We want to cook by loading recipe data, right? You can easily create a bot using LLM.
This time, we will make cooking easier by loading recipes from ABC Cooking Studio, a shareholder of our company.
Eggplant and Ground Meat Bolognese Rice
Link to ABC Cooking Studio's recipe
https://www.abc-cooking.co.jp/plus/recipe/detail/?id=44750
Even if you don't know what to focus on just by looking at the website, you can have a conversation with AI like below, and it will tell you only the information you want from the website.
The necessary technologies are:
- Langchain (to create a general AI workflow)
- LLM (this can be a service like ChatGPT, or it can be hosted on your own local PC)
- Web crawler (this time, we will directly retrieve information from websites)
- Gradio (you can easily create web interfaces)
First, we have already checked how to create basic responses with LLM in another article.
https://blueqat.com/yuichiro_minato2/128b8855-7689-4ce1-8a4b-f10da27b8aa2
First, for this project, we loaded the model from Hugging Face. It's Mistral7B.

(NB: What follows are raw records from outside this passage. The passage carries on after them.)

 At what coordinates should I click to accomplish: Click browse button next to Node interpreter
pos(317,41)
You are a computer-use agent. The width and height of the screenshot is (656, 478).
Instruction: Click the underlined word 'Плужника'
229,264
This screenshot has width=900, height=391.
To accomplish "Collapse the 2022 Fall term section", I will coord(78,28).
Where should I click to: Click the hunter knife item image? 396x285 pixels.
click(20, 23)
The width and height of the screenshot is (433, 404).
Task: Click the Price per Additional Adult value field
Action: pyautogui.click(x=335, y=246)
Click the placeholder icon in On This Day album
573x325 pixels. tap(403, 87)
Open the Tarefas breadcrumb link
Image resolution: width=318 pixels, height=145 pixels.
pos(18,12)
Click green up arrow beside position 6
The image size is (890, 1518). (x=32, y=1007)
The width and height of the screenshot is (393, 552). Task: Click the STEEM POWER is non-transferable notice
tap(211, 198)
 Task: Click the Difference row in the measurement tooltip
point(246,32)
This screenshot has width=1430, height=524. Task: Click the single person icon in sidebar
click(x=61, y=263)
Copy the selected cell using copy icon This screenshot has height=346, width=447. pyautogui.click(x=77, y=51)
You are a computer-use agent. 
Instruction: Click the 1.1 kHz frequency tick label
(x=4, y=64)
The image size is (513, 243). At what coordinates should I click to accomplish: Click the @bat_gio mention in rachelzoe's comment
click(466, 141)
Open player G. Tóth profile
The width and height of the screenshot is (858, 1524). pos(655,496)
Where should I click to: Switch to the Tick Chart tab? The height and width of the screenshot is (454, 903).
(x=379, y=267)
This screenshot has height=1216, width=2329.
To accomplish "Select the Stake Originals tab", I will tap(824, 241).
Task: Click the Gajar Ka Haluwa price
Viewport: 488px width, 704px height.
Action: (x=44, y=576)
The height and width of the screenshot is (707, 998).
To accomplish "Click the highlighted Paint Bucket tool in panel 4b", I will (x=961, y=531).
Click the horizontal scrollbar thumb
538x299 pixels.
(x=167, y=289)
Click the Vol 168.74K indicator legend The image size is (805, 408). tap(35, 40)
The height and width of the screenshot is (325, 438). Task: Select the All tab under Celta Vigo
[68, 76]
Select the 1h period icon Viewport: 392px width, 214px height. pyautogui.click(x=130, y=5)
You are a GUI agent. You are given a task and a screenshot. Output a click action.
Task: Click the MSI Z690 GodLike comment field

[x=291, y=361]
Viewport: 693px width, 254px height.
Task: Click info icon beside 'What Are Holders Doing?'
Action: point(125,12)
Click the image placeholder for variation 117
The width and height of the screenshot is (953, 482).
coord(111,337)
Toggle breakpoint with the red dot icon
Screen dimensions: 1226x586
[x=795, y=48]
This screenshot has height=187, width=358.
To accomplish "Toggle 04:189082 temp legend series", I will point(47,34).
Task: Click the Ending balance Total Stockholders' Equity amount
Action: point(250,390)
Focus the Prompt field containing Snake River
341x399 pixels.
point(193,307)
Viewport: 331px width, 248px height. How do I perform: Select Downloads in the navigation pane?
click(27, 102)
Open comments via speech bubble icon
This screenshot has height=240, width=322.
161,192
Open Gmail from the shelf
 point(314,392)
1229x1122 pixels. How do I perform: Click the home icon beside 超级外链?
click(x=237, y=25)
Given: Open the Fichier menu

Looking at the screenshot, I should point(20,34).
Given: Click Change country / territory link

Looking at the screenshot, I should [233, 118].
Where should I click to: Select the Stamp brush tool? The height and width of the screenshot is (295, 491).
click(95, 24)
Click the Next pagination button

pip install transformers accelerate langchain langchain-community sentence-transformers faiss-gpu pypdf
from transformers import AutoTokenizer, pipeline
model_id = "mistralai/Mistral-7B-Instruct-v0.2"
tokenizer = AutoTokenizer.from_pretrained(model_id)
pipe = pipeline("text-generation", model=model_id, tokenizer=tokenizer, device=0, max_new_tokens=300)
Next, although we used PDFLoader last time, we will change this part for the current project.
from langchain_community.document_loaders import PyPDFLoader
from langchain_community.vectorstores import FAISS
from langchain_community.embeddings.huggingface import HuggingFaceEmbeddings
from langchain_text_splitters import CharacterTextSplitter
loader = PyPDFLoader("https://arxiv.org/pdf/2312.03982.pdf")
documents = loader.load()
text_splitter = CharacterTextSplitter(chunk_size=1000, chunk_overlap=0)
docs = text_splitter.split_documents(documents)
embeddings = HuggingFaceEmbeddings(
model_name="intfloat/multilingual-e5-large"
)
db = FAISS.from_documents(docs, embeddings)
Let's change it into web based loader
from langchain_community.document_loaders import WebBaseLoader
loader = WebBaseLoader("https://www.abc-cooking.co.jp/plus/recipe/detail/?id=44750")
It's incredibly easy, isn't it? With this, the setup for the Loader is complete. Finally, regarding the chat part, including the prompts in the responses,
from langchain_core.prompts import ChatPromptTemplate
from langchain_core.output_parsers import StrOutputParser
from langchain_core.runnables import RunnablePassthrough
from langchain.llms import HuggingFacePipeline
llm = HuggingFacePipeline(pipeline=pipe)
template = template = """Answer the question in English based only on the following context. If there is Japanese language please translate it into English:
{context}
Question: {question}
"""
prompt = ChatPromptTemplate.from_template(template)
def format_docs(docs):
return "\n\n".join([d.page_content for d in docs])
chain = (
{"context": retriever | format_docs, "question": RunnablePassthrough()}
| prompt
| llm
| StrOutputParser()
)
answer = chain.invoke(query)
print(answer)
This was the basis. Next we will make web interface. To make the web interface we adopt gradio.
First, install Gradio.
!pip install gradio
And by writing Python as shown below, a web server will start up.
It launches locally, but if you set parameters inside `.launch()`, it can also generate a web address for external access.
The key point is to replace the response part in the middle with the RAG constructed with the current LLM, and that's it.
import gradio as gr
import os
def add_text(history, text):
history = history + [(text, None)]
return history, gr.Textbox(value="", interactive=False)
def bot(history):
query = history[-1][0]
response = chain.invoke(query)
history[-1][1] = ""
for character in response:
history[-1][1] += character
yield history
with gr.Blocks() as demo:
chatbot = gr.Chatbot([])
with gr.Row():
txt = gr.Textbox(
scale=4,
show_label = False,
container = False
)
clear = gr.Button("Clear")
txt\_msg = txt.submit(add\_text, \[chatbot, txt\], \[chatbot, txt\], queue = False).then(bot, chatbot, chatbot)
txt\_msg.then(lambda: gr.Textbox(interactive = True), None, \[txt\], queue = False)
clear.click(lambda: None, None, chatbot, queue=False)
demo.queue()
demo.launch()
We quickly created a RAG with an easy-to-use interface!